Of course we don't explain business success or failure like this as there is always either credit to take, or blame to assign. Politics takes over. Everything needs an explanation. Everything needs to fit into a narrative that describes what happened - in precise terms, so we can either repeat it or avoid it. Test, retest, learn, advance (plan). This is what we do in business.
Starting your own company exposes the fallacy of this process. With no politics to navigate, no explanations to give to management, no preconceived notions to restrict you, you are exposed to luck in its rawest form. You see randomness in everything - the people you meet, contacts you make, decisions that get altered, then altered again, competitive moves, the list goes on. In all of this there is a large element of luck, of randomness.
As businesses scale up, you don't remove this uncertainty, it just gets aggregated together. In the aggregate, it looks smooth, looks like it's a result of good 'planning'. We give post-hoc explanations for our success or failure, and say we've learned from the experience. Most of the time we've just learned how to weave better stories that we know will be palatable to whomever they need to be palatable to.

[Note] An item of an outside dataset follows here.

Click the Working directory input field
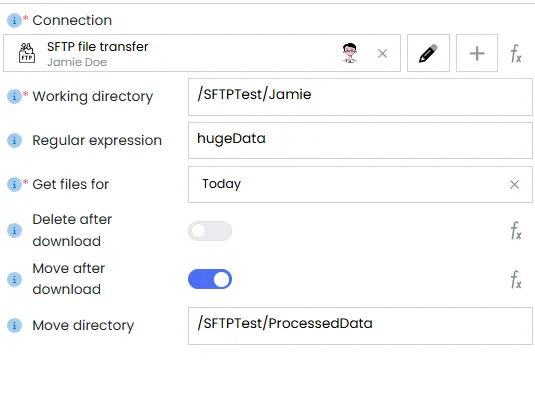This screenshot has height=417, width=535. [x=360, y=97]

This is not to say that your own hard work, thoughtfulness or effort has nothing to do with what you achieve, it's just that not everything is achieved this way. Accepting that luck and randomness play a role in business is important. It releases you from the shackles of strict 'cause and effect' planning.
Good business people, whether they know it or not, maximize their exposure to positive random events and minimize their exposure to negative ones.
Bad CEO's constantly ask them to explain these events when they happen so they can figure out how to make sure they keep happening (at least the positive ones).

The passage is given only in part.